升级完以后,如果发现hubble的状态不正常,查看日志发现

bash
$ kubectl logs -f  hubble-relay-67ffc5f588-qr8nt -n kube-system
 level=warning msg="Failed to create peer client for peers synchronization; will try again after the timeout has expired" error="context deadline exceeded" subsys=hubble-relay target="hubble-peer.kube-system.svc.cluster.local:443"
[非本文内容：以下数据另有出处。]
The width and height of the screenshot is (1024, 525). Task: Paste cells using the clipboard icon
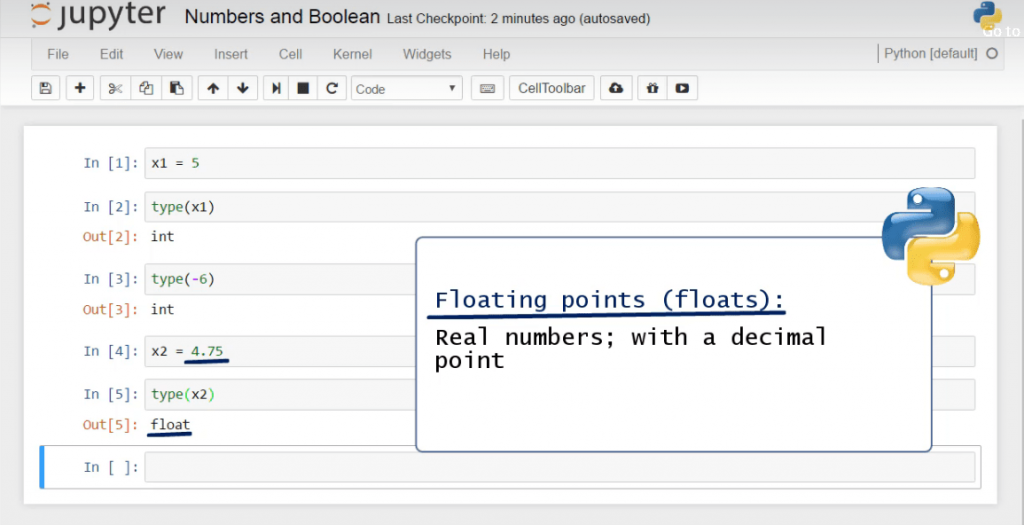pyautogui.click(x=176, y=88)
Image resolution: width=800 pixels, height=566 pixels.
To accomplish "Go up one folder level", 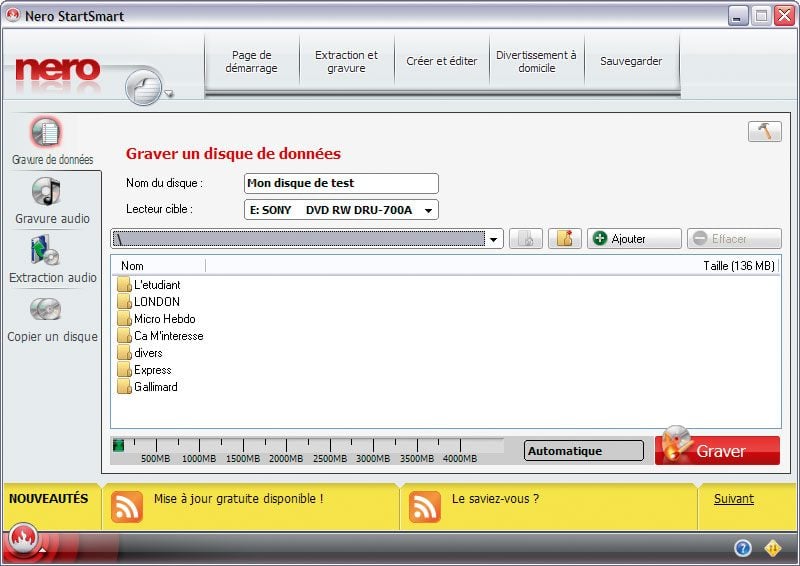I will pyautogui.click(x=526, y=239).
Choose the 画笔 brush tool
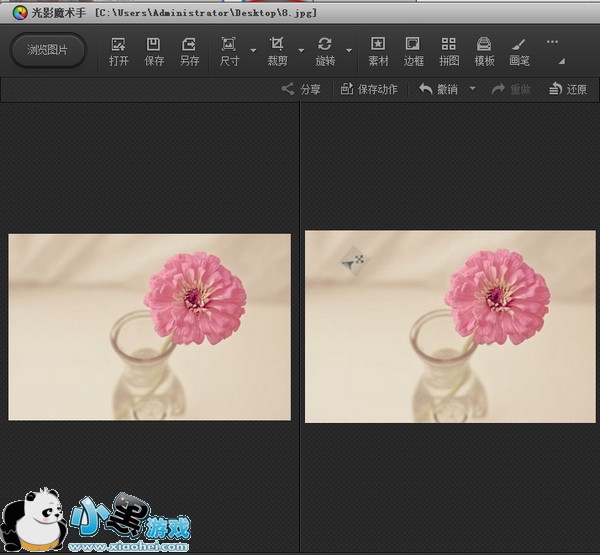 click(x=519, y=51)
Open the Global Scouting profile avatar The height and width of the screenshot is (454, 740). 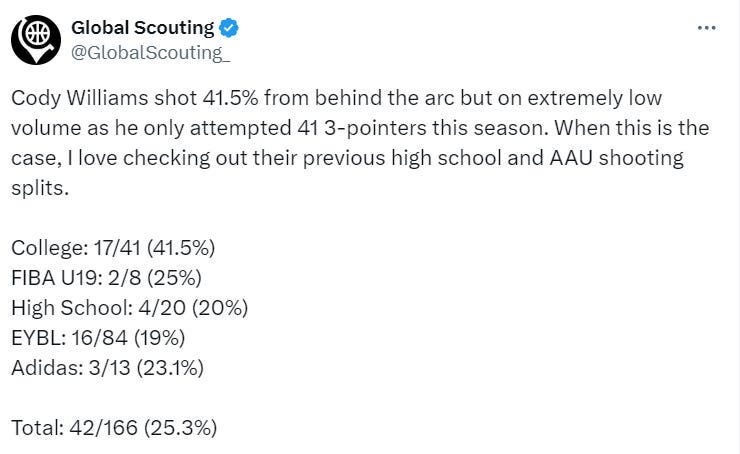36,40
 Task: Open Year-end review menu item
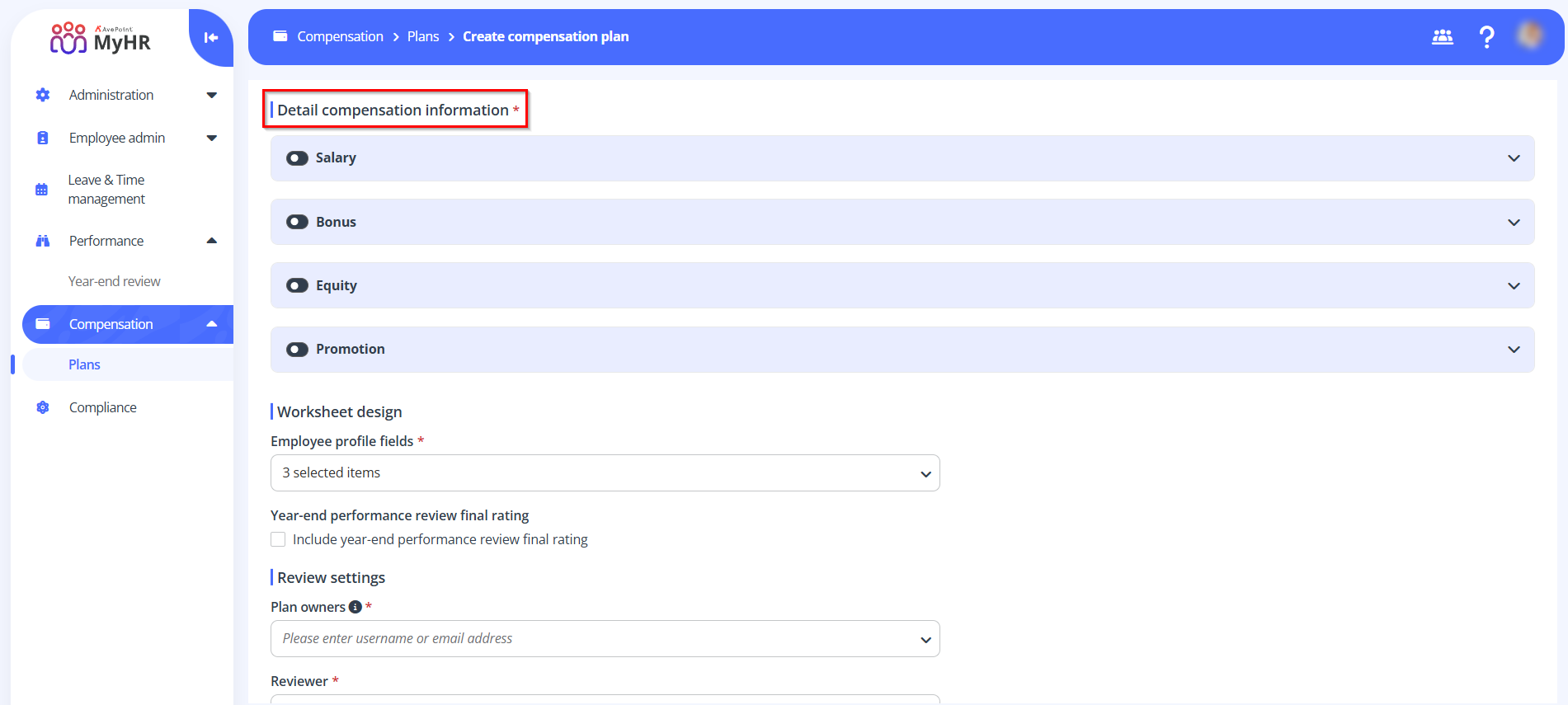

集群中coredns的配置没有cluster.local的解析,我们手动增加一个即可。

yaml
apiVersion: v1
data:
  Corefile: |
    .:53 {
        errors
        health {
           lameduck 5s
        }
        ready
        kubernetes cili-cluster.tclocal in-addr.arpa ip6.arpa {
           pods insecure
           fallthrough in-addr.arpa ip6.arpa
           ttl 30
        }
        prometheus :9153
        forward . /etc/resolv.conf {
           max_concurrent 1000
        }
        cache 30
        loop
        reload
        loadbalance
    }
    cluster.local.:53 {
        errors
        health {
           lameduck 5s
        }
        ready
        kubernetes cluster.local in-addr.arpa ip6.arpa {
           pods insecure
           fallthrough in-addr.arpa ip6.arpa
           ttl 30
        }
        prometheus :9153
        cache 30
        loop
        reload
        loadbalance
    }
kind: ConfigMap
metadata:
  name: coredns